Add documentation about big MR and refactors
As discussed with @jschatz1 it is not sustainable to review a MR with 100 file changes: https://gitlab.com/gitlab-org/gitlab-ce/merge_requests/12069 or to take 2-3 months to refactor something.
We need to remove from our docs the section about big MR and how we should merge smaller MRs into a big one. It was discussed in a retrospective that this section goes against the direction we want to move: https://docs.gitlab.com/ce/development/fe_guide/index.html#divide-a-big-feature-into-small-merge-requests
We need to add to our docs a new way of doing this: piece meal:
(As done in CI code refactor into Vue in the past)
- Plan ahead: Identify all Vue components needed.
- Start with the smallest component you can find.
- Open a MR with the smallest component and tests for it.
- Get it reviewed and merge into master. It won't be used right away.
- Do steps 2 to 4 for all reusable components
- Once all the components are reviewed and merged into master, start a MR with your Vue App (Store - Vuex or not, Service and main file) 6.1 This MR should include tests for the new application (note that all the used components are already in master will full coverage)

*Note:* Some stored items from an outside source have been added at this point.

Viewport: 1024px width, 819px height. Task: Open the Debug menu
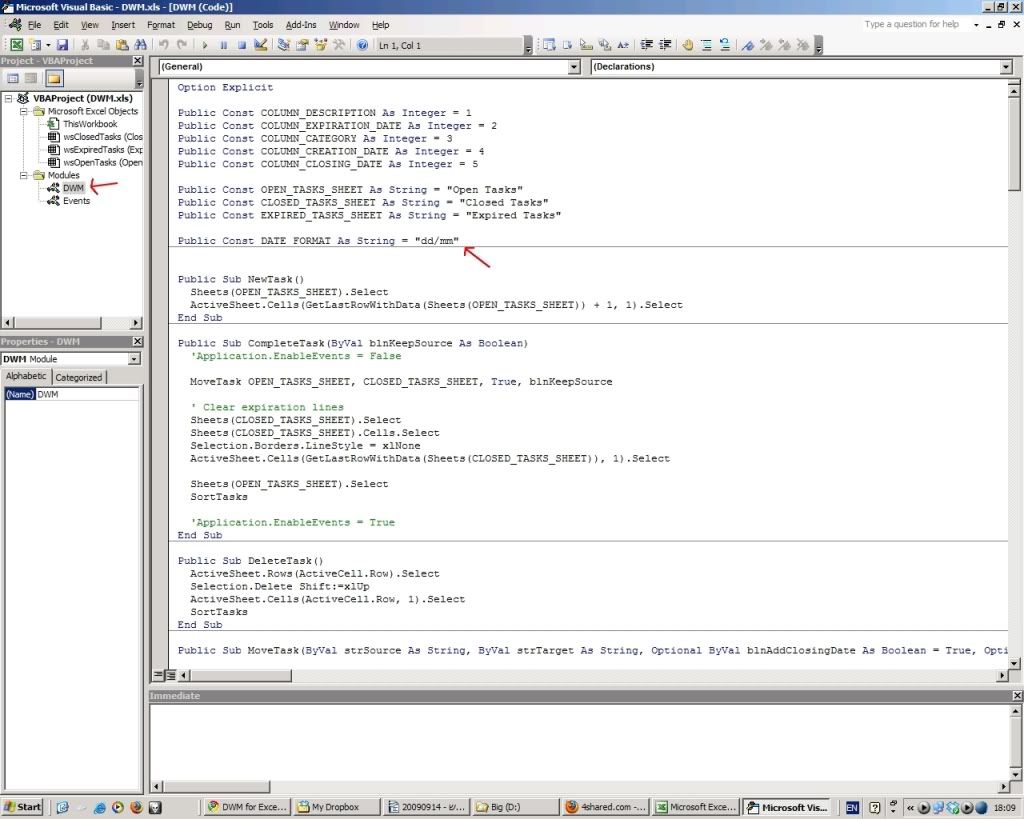pos(199,24)

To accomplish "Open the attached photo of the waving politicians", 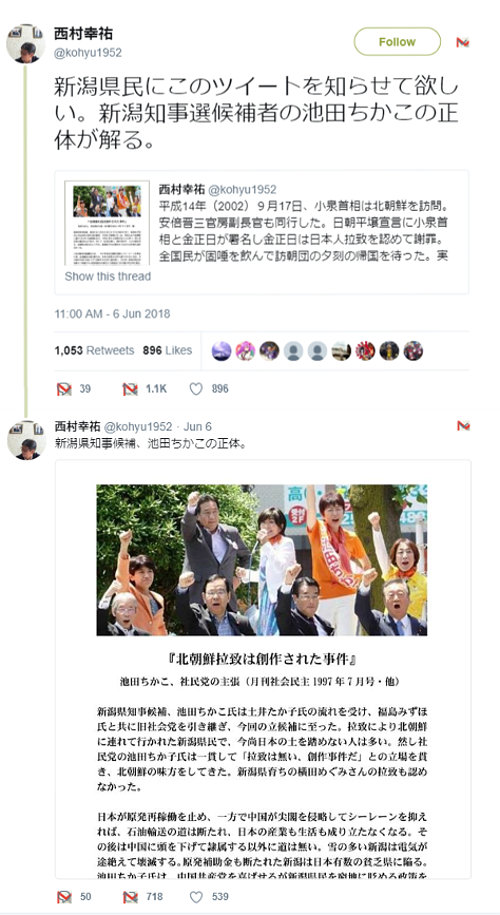I will (262, 560).
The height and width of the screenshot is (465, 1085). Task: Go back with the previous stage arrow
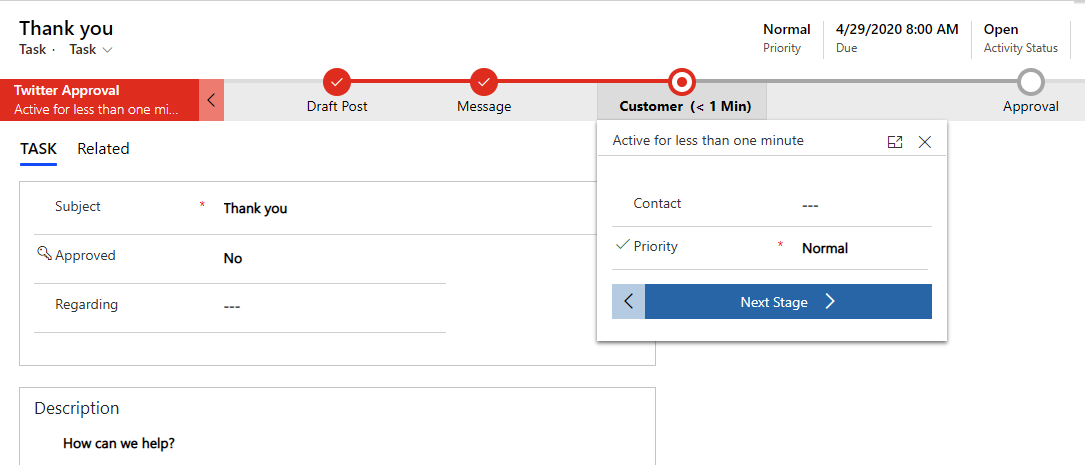tap(628, 302)
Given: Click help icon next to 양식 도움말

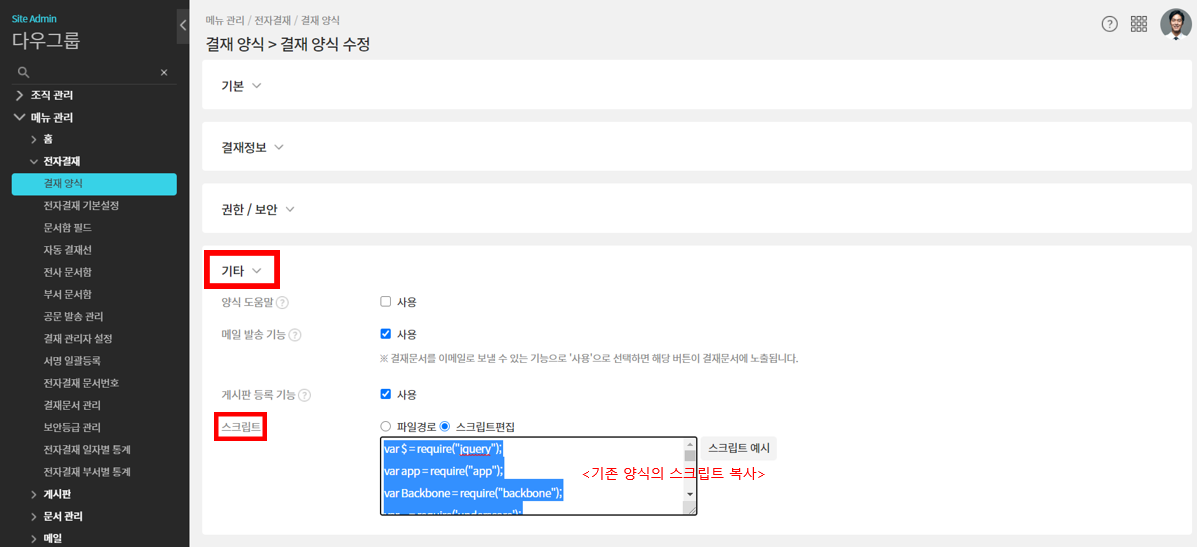Looking at the screenshot, I should click(x=283, y=302).
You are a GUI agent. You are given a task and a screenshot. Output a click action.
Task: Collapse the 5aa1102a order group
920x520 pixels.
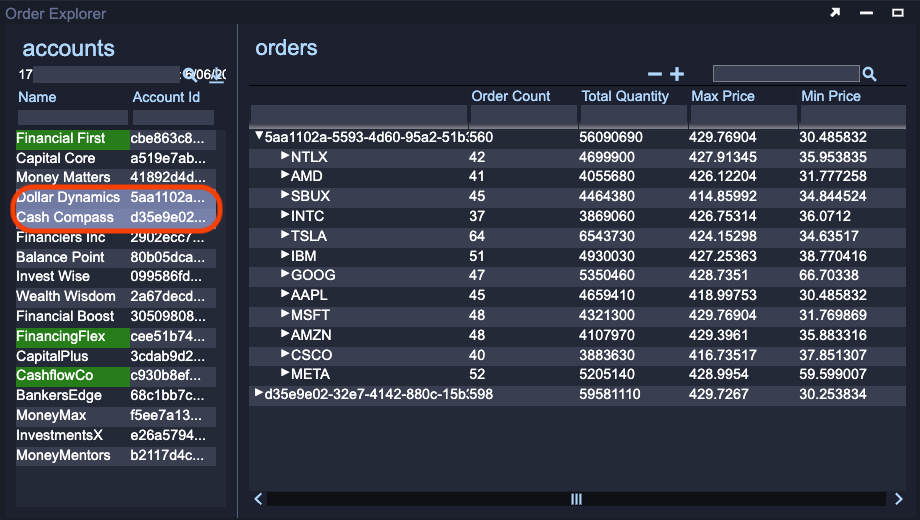(259, 137)
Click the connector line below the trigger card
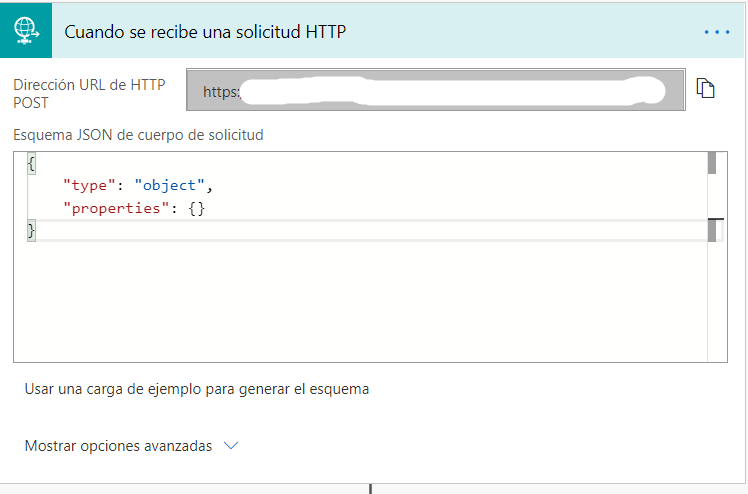Screen dimensions: 748x494 pyautogui.click(x=370, y=488)
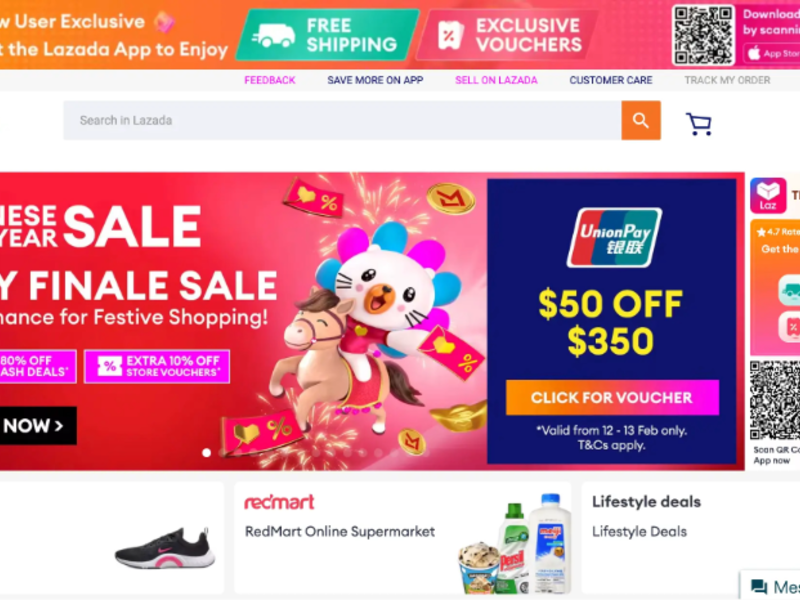Click the orange search magnifier button
The height and width of the screenshot is (600, 800).
pos(641,120)
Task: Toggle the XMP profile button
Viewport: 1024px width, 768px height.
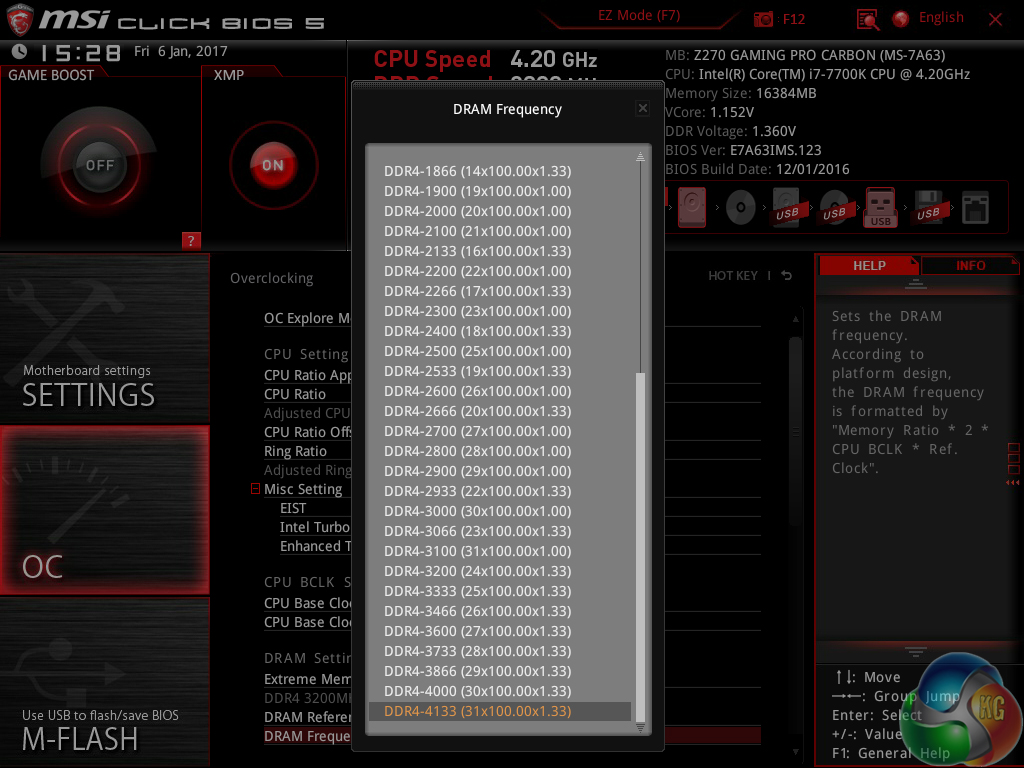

Result: Smaller MRs, smaller iterations; fast reviews; we will ship things faster
Example of this done in the past:
- Header section in Pipelines Detail View and Job Detail view
- The header is the same component.
- First we identified all the components needed.
- We created a MR for the ci status badge and merged into master
- We created a MR for the header component 100% reusable between Pipelines and Job Details view with tests and merged into master
- We created a MR for the Pipelines view were we started a vue app and used the component.
- We did the same for the Job view, were we started a vue app and used the already merged component.
This process was done by me and reviewed by @iamphill. The process of identifying all the components was made previously and also reviewed by @iamphill and @jschatz1.
This process allowed us to ship things faster and to have smaller MR. Both @iamphill and @ayufan can confirm this.
EDIT:
This process started earlier: (with links)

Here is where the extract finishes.